Singapore University leads the way in industrial wastewater purification

Posted 24 January 2018

National University of Singapore
Removing hard-to-treat organic compounds from industrial wastewater may soon be a lot easier thanks to a new approach developed by National University of Singapore (NUS) scientists that utilises electricity to purify water. 

Using electricity as a reagent for purification, the method can remove up to 99% of organic compounds found in various types of industrial wastewater.

NUS Faculty of Engineering Assistant Professor and Lead Researcher Olivier Lefebvre told PhysOrg the new approach is not only effective, but also great for the environment, too.  

"Despite the great advances in wastewater treatment technologies, the removal of refractory organic compounds remains a costly and challenging process,” he said. 

“Our invention provides an environmentally-friendly solution and helps to raise the overall standard of industrial wastewater treatment.”

The system operates on small amounts of electrical currents and does not generate secondary waste, such as sludge, which cuts costs on residual waste processing.

The system can be used for a range of different industries, including the electronics and pharmaceutical industries with wastewater containing mixtures of complex organic substances, and also agriculture, with wastewater containing high concentration of pesticides or herbicides.

Because the system utilises electrochemistry, it removes the need for chemicals to be added.
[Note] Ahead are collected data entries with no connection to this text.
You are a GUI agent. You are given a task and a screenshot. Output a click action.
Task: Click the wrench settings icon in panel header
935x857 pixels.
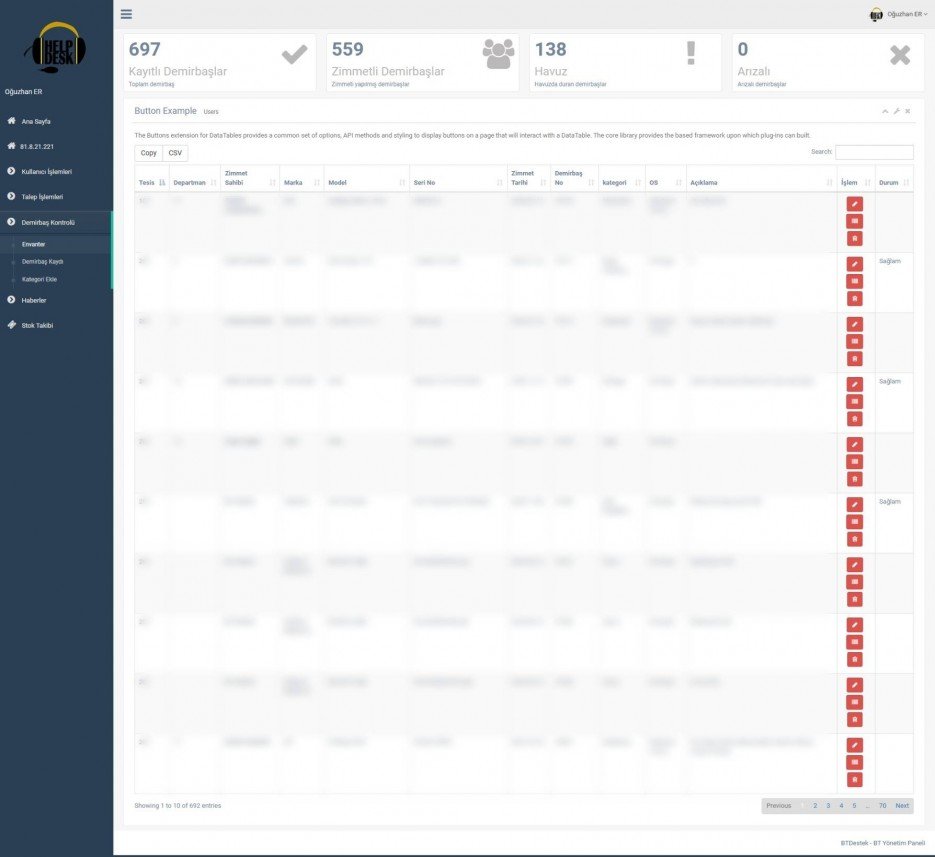point(896,111)
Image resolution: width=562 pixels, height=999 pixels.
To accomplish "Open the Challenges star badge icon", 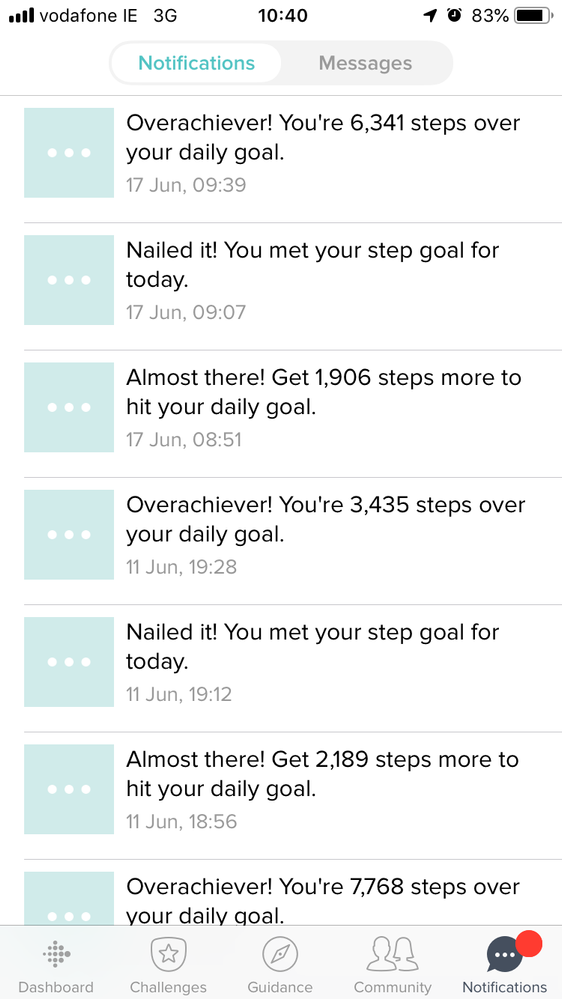I will [168, 954].
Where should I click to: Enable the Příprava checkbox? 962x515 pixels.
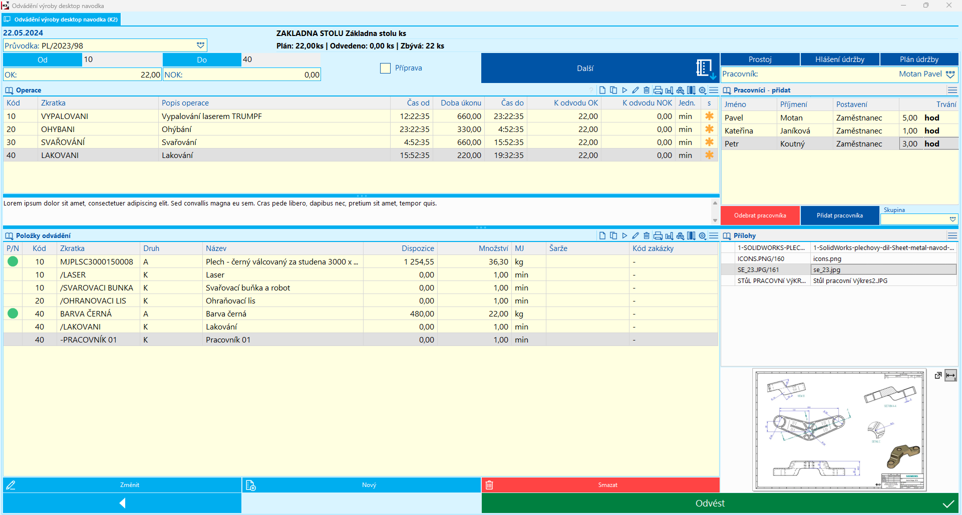pyautogui.click(x=385, y=68)

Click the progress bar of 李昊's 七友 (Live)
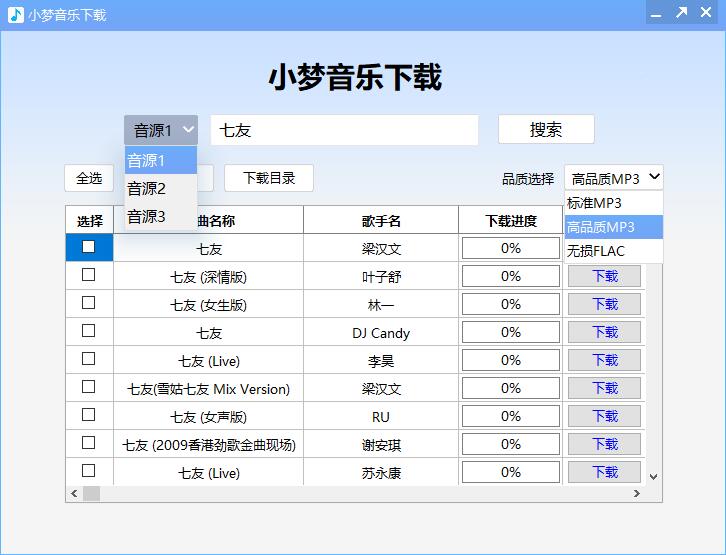click(510, 360)
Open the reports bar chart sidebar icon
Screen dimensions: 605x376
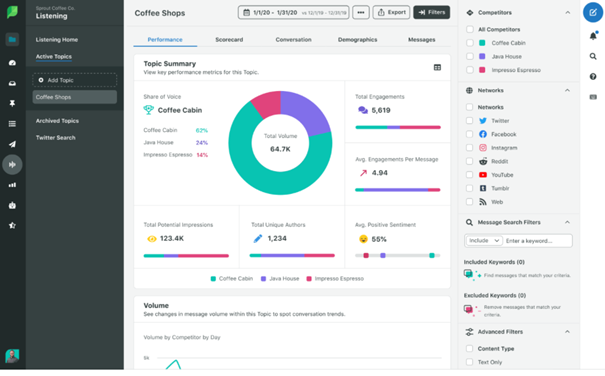coord(12,185)
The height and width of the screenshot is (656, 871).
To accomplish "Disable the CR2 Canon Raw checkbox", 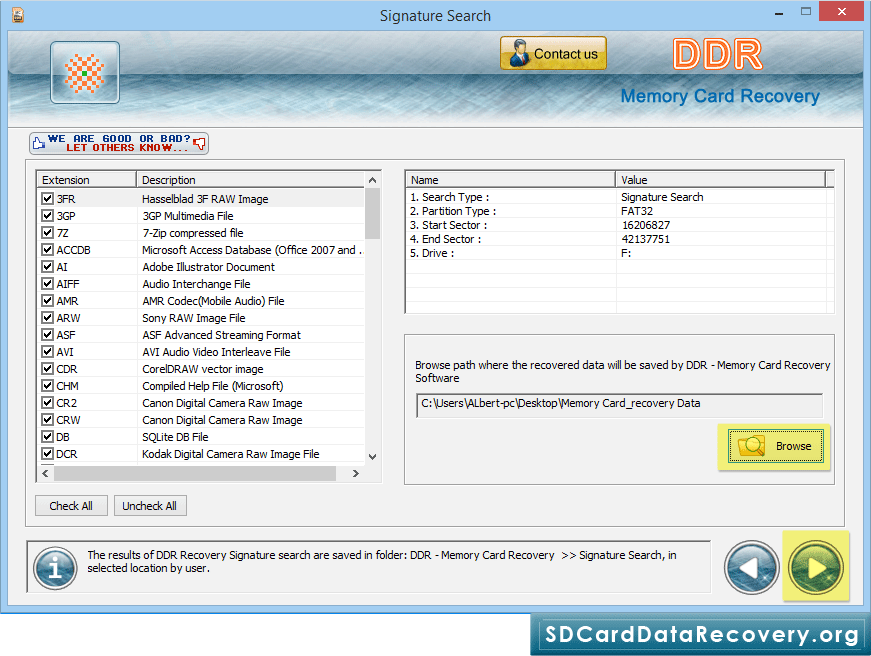I will 47,403.

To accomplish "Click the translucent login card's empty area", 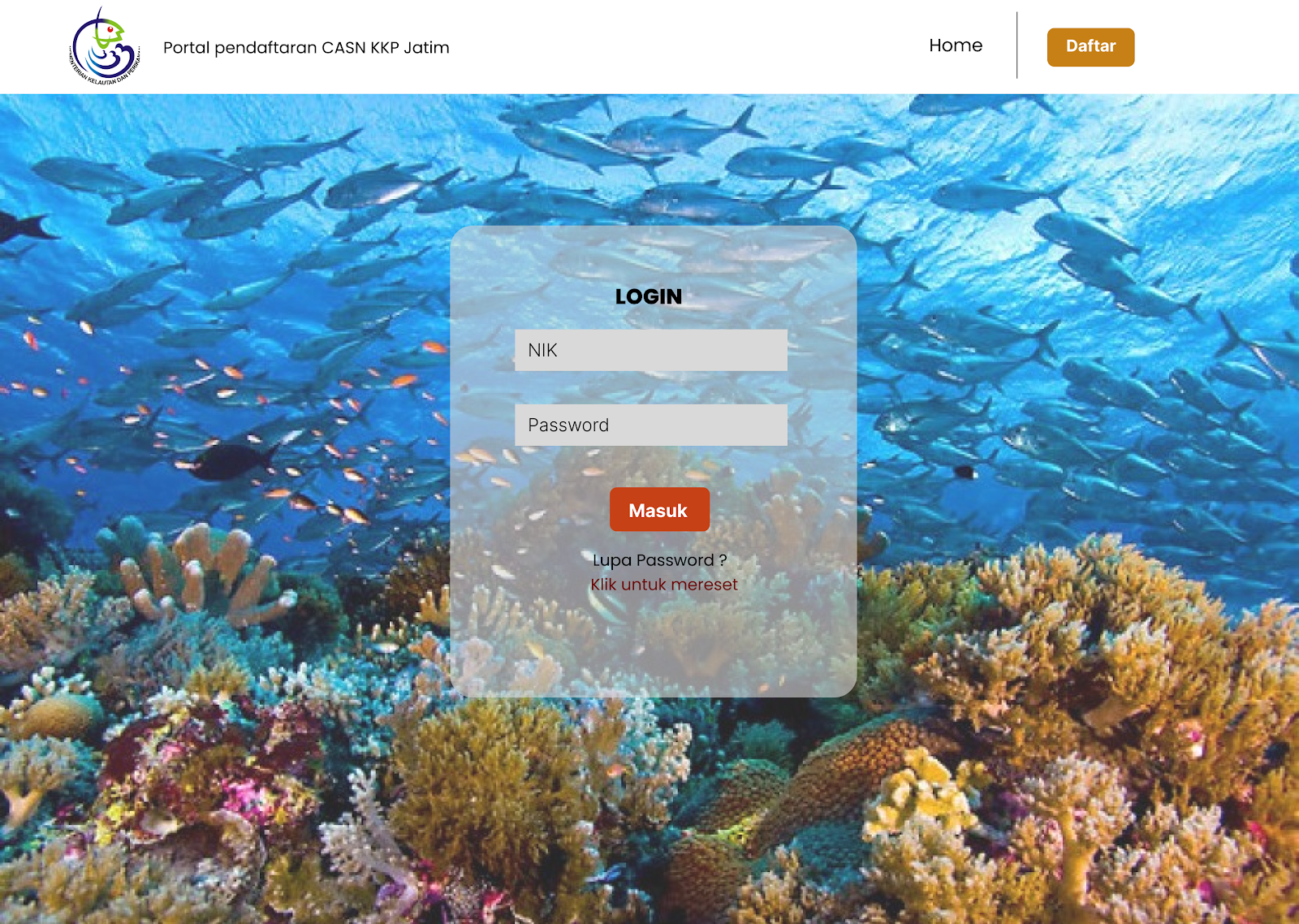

Wastewater is pumped into the system’s chamber and, as electric currents are passed, electrodes generate hydrogen peroxide and hydroxyl radicals. 

These components react with the complex organic compounds in the water and work to continuously break down them into simpler molecules, until all organic contaminants have been degraded into water and carbon dioxide.

"Our electrochemical system has shown that it can achieve complete mineralisation of any organic pollutant. This means the system can completely remove organic compounds in the wastewater by degrading them into water and carbon dioxide,” Lefebvre said. 

“This novel system can also be incorporated as a pre-treatment to an existing wastewater treatment scheme. 

“It operates on low electrical power and the system could easily be combined with solar power and other purification methods such as using membranes and biological treatments.”

Lefebvre said the new system could potentially also be utilised by heavy manufacturing industries that require ultrapure water for their processes such as mining, oil and gas.